## What is being asked
Reproduce the records below exactly, but only between the lines holding "Task: Switch to the defaultLightSet tab" and "The image size is (578, 1024).", inclusive.

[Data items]
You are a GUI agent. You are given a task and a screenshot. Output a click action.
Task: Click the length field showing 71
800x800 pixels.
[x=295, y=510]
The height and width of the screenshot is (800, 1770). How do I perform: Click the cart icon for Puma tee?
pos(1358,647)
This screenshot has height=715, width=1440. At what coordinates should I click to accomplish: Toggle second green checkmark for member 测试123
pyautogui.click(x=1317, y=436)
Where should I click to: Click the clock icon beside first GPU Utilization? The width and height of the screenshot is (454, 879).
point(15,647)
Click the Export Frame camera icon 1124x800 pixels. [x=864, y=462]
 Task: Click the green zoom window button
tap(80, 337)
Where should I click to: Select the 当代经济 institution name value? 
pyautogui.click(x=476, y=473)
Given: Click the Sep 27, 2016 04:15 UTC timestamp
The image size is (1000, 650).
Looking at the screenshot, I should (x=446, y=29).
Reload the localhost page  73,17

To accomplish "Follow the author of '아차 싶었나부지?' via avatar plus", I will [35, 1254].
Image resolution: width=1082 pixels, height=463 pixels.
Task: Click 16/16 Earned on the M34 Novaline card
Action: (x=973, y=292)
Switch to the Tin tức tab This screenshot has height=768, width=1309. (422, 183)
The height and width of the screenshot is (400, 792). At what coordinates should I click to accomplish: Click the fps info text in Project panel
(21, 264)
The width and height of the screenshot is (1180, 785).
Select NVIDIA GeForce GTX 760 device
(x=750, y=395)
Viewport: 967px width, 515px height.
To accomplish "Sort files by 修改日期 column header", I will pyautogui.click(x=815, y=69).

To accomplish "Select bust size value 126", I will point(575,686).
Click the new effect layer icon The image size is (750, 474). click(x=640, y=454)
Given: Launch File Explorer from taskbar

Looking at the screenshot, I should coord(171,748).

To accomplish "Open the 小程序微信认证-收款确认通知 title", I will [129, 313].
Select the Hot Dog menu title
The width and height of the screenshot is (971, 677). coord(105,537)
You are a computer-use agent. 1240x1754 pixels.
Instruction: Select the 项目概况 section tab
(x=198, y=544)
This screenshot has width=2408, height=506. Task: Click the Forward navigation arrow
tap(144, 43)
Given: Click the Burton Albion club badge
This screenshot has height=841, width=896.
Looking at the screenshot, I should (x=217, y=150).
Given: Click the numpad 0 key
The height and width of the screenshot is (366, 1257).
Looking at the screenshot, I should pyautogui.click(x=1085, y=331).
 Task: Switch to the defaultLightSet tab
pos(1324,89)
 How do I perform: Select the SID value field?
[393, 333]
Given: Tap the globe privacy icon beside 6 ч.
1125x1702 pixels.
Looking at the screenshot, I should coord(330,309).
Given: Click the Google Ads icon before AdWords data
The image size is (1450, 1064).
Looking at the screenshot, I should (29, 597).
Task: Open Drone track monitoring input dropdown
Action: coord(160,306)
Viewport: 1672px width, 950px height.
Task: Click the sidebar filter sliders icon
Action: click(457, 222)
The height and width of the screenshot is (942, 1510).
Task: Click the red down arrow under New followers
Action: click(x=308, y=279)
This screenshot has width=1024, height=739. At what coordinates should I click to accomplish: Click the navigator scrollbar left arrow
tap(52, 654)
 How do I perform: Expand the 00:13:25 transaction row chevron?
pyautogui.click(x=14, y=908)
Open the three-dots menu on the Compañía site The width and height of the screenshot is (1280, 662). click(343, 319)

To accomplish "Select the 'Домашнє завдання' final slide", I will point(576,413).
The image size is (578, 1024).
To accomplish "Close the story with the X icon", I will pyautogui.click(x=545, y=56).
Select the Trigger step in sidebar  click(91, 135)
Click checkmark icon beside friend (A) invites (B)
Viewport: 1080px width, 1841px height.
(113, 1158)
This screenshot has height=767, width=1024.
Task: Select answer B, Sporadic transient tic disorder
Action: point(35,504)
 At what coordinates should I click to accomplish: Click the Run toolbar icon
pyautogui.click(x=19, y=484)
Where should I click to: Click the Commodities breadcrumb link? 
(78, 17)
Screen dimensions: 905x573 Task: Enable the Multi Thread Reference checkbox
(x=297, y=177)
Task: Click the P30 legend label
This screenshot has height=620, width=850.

## Answer space
 Task: Switch to the defaultLightSet tab
pos(1324,89)
 How do I perform: Select the SID value field?
[393, 333]
Given: Tap the globe privacy icon beside 6 ч.
1125x1702 pixels.
Looking at the screenshot, I should coord(330,309).
Given: Click the Google Ads icon before AdWords data
The image size is (1450, 1064).
Looking at the screenshot, I should (29, 597).
Task: Open Drone track monitoring input dropdown
Action: coord(160,306)
Viewport: 1672px width, 950px height.
Task: Click the sidebar filter sliders icon
Action: click(457, 222)
The height and width of the screenshot is (942, 1510).
Task: Click the red down arrow under New followers
Action: click(x=308, y=279)
This screenshot has width=1024, height=739. At what coordinates should I click to accomplish: Click the navigator scrollbar left arrow
tap(52, 654)
 How do I perform: Expand the 00:13:25 transaction row chevron?
pyautogui.click(x=14, y=908)
Open the three-dots menu on the Compañía site The width and height of the screenshot is (1280, 662). click(343, 319)

To accomplish "Select the 'Домашнє завдання' final slide", I will point(576,413).
The image size is (578, 1024).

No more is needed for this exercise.